Marc Tyler finding his way

LOS ANGELES -- At the end of the long tunnel leading from the football field to real life, a father waited.

Marc Tyler may have had a triumphant return Saturday night in USC's 23-14 victory over Utah, rushing for 113 yards and a touchdown in his first game back after serving a one-game suspension for his inappropriate comments, while apparently intoxicated, to TMZ outside a Los Angeles nightclub. But this was just a first step in the much longer, much more important, process of growing up.

"I can't watch the [TMZ] tape anymore," Tyler said as we walked up the tunnel of the Coliseum after the game. "I've watched it twice, but I can't watch it anymore. It makes me sick that I acted like that."

Which is part of the reason why Wendell Tyler didn't high-five his his son when he finally met up with him, long after the game Marc Tyler's powerful running helped decide.

He simply put his arm around him, gave him a bit of grief about his pedestrian 4.7 yards per carry on the night, and walked away.

"He needed to break off a long run to get that average up," Wendell said when I asked if he was proud of what his son did Saturday night.

He was joking, but he wasn't. Of course he's proud. But now is not the time to ease up on the kid. Not after how close Marc came to being kicked off the team, or out of school, this summer. And especially not after how well Marc has done in the weeks since.

Since that time, Wendell Tyler, USC athletic director Pat Haden and USC coach Lane Kiffin have spent long hours talking to Marc about the situation and helping him understand why it was so unacceptable.

They told him what to do and how to do it. They told him only to walk with those who want the best for him. But mostly, they told him that he was the only one who could dig himself out of this hole and earn his way back on the field.

It was tough love, but it came from a loving place. Which is why Kiffin was so emotional in describing Tyler's performance in Saturday's game.

"It was pretty neat to walk down the tunnel with him and tell him how proud I was," Kiffin said. "To have him come back and handle a game like this is a pretty good story.

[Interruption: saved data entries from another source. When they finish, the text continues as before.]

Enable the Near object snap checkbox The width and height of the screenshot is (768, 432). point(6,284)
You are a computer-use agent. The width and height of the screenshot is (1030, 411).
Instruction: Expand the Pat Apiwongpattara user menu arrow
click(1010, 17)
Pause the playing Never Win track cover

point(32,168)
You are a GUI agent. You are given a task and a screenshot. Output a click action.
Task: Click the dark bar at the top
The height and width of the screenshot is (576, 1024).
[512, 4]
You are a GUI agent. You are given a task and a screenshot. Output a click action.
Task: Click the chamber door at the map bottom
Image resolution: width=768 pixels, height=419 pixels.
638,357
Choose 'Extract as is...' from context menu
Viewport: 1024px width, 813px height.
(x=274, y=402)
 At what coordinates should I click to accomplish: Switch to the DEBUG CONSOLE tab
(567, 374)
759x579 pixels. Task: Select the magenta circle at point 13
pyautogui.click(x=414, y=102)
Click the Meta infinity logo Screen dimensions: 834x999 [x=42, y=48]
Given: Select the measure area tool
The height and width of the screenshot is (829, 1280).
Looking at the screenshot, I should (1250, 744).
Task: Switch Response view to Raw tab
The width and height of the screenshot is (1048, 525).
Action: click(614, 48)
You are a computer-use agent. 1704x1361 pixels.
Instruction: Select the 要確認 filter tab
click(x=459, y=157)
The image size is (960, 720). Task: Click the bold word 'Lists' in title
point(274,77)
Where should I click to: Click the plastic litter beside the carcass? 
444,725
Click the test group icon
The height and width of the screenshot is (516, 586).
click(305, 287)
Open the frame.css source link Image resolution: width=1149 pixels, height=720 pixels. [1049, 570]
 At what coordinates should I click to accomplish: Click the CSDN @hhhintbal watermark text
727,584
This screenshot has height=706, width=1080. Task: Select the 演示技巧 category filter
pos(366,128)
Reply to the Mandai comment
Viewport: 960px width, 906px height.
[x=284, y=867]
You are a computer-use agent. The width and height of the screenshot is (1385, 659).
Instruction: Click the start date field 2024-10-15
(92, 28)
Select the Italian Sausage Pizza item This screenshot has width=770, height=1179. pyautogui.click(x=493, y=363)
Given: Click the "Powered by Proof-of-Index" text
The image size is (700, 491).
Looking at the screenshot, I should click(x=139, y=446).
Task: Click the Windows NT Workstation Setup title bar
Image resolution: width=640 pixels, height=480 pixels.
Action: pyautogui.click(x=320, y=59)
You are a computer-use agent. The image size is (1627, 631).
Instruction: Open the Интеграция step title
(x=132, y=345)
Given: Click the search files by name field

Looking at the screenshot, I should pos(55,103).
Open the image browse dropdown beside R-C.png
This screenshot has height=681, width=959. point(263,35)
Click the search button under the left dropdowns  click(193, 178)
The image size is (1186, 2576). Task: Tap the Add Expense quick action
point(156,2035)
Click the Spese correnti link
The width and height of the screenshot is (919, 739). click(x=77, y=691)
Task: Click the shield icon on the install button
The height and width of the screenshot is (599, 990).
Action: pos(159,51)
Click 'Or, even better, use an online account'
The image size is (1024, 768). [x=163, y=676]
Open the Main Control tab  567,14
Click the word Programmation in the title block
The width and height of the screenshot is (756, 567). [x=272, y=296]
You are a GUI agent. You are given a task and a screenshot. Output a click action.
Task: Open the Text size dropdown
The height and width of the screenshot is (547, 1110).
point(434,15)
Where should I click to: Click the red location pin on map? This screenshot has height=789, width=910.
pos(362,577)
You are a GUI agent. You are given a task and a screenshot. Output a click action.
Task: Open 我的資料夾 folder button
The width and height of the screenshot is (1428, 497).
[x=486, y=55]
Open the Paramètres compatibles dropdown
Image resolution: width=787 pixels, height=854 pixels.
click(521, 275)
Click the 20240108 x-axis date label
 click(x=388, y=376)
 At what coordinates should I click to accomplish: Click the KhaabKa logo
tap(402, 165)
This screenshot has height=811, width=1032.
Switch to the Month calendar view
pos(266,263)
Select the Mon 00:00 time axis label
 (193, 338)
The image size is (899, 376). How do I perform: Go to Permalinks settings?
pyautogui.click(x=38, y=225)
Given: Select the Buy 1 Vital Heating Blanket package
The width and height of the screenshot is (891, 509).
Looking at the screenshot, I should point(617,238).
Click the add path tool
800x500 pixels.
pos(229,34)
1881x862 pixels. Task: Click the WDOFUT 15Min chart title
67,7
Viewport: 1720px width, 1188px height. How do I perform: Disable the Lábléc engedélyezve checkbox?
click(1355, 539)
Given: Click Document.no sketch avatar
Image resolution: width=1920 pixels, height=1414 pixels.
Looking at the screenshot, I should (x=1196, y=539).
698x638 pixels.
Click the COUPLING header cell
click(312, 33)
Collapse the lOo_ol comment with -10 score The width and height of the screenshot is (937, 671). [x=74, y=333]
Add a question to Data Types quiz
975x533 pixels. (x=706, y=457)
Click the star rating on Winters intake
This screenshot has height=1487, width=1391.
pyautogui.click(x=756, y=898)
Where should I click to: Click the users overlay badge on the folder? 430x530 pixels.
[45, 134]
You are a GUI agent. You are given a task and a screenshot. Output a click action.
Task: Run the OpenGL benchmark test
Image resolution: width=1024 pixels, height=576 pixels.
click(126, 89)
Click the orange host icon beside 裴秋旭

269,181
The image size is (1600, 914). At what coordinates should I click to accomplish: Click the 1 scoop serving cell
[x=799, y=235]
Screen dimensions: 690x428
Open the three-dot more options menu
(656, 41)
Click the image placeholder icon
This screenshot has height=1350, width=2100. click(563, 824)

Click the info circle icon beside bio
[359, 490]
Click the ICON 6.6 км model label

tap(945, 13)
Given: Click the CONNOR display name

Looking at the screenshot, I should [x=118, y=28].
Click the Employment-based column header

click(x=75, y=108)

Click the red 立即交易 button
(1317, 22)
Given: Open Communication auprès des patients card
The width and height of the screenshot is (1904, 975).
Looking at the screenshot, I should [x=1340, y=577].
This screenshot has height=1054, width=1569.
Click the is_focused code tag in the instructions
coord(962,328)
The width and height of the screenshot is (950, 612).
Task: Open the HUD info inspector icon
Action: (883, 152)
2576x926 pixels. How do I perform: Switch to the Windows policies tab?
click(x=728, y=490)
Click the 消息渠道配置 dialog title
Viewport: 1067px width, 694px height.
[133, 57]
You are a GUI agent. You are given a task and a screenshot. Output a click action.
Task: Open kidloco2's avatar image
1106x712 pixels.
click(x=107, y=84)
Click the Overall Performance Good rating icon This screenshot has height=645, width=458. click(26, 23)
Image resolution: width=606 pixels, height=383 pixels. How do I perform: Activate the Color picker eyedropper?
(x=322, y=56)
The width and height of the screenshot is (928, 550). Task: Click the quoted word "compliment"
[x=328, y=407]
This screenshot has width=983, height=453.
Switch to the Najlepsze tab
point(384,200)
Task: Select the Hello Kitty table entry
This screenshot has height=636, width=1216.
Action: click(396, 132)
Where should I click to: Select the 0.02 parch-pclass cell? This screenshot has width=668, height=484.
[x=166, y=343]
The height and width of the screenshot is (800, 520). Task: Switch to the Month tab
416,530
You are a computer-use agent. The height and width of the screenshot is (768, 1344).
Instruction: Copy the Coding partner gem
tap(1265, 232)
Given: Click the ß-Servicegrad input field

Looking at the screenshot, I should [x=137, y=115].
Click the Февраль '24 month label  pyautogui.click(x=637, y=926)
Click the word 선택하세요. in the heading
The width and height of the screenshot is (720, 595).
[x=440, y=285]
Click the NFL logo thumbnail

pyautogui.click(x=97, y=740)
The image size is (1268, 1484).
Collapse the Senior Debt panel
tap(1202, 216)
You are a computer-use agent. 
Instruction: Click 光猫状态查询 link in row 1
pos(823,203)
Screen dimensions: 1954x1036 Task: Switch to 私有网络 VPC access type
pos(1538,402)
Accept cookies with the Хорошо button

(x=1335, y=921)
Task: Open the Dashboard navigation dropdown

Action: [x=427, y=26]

"The most important thing with Marc was that he never made an excuse. He felt so bad for what he put the USC family through, he thought he didn't want to come back because he didn't want to drag the program down."

But Tyler didn't quit.

He went to counseling and alcohol recovery classes. He went to tutoring. He worked out in the mornings before the rest of the team. He trained alone, but enough to be in shape if he was ever reinstated.

He learned and he listened.

"I don't feel like I have a problem," he said Saturday night. "But what I've learned from going to these classes is that the problem is how I act when I drink. Some people act sad or happy or silly. I tend to do things that get me in trouble."

It was hard for him to talk about, but he seemed to know it was important for him to do so. He's not the first or the last young man who will face a situation like this, as the spotlight on college football players continues to grow more intense.

The experience has humbled him, but it did not break him.

He regrets everything that happened that night. What he said. What he did. How it embarrassed his family, friends and school.

He goes over every detail from that night. The fact that he left early -- before his best friend and high school teammate Jimmy Clausen -- because he had an early workout the next day. "Jimmy would've never let that happen. He would've kicked my butt."

Hard as it's been, he's learned from it. Learned to appreciate the opportunity he's been given. Learned to live up to the responsibility of playing for Tailback U.

"I didn't know how much people value this school," he said. "If you're just a student here, it's hard to get the whole concept of what it is to be a Trojan and how far back the tradition goes."

A small group of men helped him learn these lessons.

"Pat Haden, he really stood by me," Tyler said, starting to list them off. "Lane Kiffin, a lot of coaches would've had me in the doghouse, but he gave me another chance.

"[Running backs coach] Kennedy Polamalu, he was always there for me."

And, of course, the father, who was waiting for him at the end of the long tunnel, too.